David Whitehouse, OEUK chief executive, remarked: “We must re-frame our national debate about energy from what we just stop to what we must start. I hope politicians and policymakers take the opportunity to hear first-hand from companies pioneering the technologies and collaborative approaches which can help tackle national challenges securing affordable, reliable and increasingly low-carbon energy. The UK’s offshore energy sector is expanding its skills and has plans and solutions which can deliver this shared future at pace.
“Later this week our Economic Report will set out in detail how the government can make the most of its domestic talent to produce energy which grows the economy, supports jobs, and cuts emissions in the UK for the UK.”

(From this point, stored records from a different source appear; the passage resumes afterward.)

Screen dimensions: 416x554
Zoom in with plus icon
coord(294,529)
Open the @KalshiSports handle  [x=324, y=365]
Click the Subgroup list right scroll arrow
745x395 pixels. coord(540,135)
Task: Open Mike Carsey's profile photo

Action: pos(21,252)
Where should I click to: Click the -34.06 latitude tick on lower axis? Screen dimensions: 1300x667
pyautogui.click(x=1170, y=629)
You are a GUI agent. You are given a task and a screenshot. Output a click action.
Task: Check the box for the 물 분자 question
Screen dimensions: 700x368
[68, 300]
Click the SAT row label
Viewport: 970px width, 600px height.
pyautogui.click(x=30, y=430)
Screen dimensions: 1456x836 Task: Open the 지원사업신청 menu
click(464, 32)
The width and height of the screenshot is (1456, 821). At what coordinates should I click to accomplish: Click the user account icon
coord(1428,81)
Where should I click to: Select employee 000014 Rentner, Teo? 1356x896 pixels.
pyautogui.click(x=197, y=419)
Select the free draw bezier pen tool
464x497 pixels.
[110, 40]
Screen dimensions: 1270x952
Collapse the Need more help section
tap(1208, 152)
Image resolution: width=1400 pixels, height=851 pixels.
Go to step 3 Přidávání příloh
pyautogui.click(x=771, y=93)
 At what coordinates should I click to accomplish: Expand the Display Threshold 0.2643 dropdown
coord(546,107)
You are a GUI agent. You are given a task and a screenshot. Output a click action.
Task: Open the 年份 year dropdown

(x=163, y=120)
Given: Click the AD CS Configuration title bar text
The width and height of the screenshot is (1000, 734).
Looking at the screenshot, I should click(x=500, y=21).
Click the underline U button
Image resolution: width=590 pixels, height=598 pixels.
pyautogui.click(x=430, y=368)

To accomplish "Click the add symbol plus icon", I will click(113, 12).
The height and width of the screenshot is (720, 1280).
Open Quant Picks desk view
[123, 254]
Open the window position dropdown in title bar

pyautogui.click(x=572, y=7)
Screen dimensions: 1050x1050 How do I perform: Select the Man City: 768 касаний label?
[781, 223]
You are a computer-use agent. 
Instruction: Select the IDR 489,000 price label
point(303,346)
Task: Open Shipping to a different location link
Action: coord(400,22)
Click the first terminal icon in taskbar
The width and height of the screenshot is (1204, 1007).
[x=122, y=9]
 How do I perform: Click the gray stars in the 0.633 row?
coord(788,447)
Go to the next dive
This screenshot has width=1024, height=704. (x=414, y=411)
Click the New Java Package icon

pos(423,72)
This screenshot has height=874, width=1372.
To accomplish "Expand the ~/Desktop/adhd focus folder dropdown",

The UK is in the process of mulling over whether to head for the exit from a multilateral energy treaty – known as the Energy Charter Treaty – if a much stronger focus on promoting clean, affordable energy, such as carbon capture, utilisation and storage as well as hydrogen and other renewables, are not incorporated within the treaty’s framework.
Many are demanding an immediate withdrawal from what they see as a “climate-wrecking” energy treaty, as eleven countries including Germany, France, the Netherlands, and Ireland have decided to exit the treaty, with the European Commission proposing a coordinated EU withdrawal in July.
In line with this, a new UK poll was conducted between 25 and 26 August 2023 by Yonder Consulting on behalf of Global Justice Now. The results show that less than one in ten (9 per cent) believe Britain should remain in the Energy Charter Treaty.